About this task
Using the data below, output the first line and every line after it up to and including the line containing "Given: Open the", exactly as written and with nothing added.

%%

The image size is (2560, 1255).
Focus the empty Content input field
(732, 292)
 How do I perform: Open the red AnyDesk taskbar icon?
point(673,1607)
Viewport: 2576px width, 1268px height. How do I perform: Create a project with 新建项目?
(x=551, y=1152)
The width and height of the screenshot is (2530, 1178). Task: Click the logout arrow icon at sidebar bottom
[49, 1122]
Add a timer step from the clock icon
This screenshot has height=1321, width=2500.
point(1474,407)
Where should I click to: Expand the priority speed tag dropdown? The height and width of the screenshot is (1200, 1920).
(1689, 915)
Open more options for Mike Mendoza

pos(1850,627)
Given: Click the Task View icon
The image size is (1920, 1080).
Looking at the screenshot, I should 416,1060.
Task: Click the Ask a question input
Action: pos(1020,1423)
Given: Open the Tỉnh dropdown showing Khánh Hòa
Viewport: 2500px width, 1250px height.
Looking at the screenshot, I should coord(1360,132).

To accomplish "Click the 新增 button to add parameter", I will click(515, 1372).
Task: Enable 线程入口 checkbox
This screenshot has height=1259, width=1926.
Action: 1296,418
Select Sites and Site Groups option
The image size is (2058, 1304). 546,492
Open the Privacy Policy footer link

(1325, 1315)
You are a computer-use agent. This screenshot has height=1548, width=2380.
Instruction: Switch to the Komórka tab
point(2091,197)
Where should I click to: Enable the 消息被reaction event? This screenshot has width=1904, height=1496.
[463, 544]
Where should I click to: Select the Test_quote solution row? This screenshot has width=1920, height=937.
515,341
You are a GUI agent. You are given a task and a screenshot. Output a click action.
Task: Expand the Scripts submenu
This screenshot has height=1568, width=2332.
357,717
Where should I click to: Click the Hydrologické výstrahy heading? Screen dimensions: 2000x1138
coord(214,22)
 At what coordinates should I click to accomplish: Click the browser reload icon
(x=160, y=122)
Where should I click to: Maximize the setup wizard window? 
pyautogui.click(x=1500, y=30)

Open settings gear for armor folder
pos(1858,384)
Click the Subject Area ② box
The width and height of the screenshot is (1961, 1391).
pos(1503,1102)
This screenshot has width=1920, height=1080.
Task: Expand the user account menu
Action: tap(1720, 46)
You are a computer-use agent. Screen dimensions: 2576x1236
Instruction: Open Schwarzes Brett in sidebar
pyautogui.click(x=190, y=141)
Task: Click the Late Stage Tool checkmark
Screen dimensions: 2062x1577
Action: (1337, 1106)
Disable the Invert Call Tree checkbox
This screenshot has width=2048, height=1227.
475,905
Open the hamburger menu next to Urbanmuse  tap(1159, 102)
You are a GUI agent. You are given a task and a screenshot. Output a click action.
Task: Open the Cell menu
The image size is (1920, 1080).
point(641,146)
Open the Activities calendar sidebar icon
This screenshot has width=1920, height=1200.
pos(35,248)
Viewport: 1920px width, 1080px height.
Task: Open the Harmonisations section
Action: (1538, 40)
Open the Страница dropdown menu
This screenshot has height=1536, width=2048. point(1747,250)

%%

Exercise response
The image size is (2560, 1255).
Focus the empty Content input field
(732, 292)
 How do I perform: Open the red AnyDesk taskbar icon?
point(673,1607)
Viewport: 2576px width, 1268px height. How do I perform: Create a project with 新建项目?
(x=551, y=1152)
The width and height of the screenshot is (2530, 1178). Task: Click the logout arrow icon at sidebar bottom
[49, 1122]
Add a timer step from the clock icon
This screenshot has height=1321, width=2500.
point(1474,407)
Where should I click to: Expand the priority speed tag dropdown? The height and width of the screenshot is (1200, 1920).
(1689, 915)
Open more options for Mike Mendoza

pos(1850,627)
Given: Click the Task View icon
The image size is (1920, 1080).
Looking at the screenshot, I should 416,1060.
Task: Click the Ask a question input
Action: pos(1020,1423)
Given: Open the Tỉnh dropdown showing Khánh Hòa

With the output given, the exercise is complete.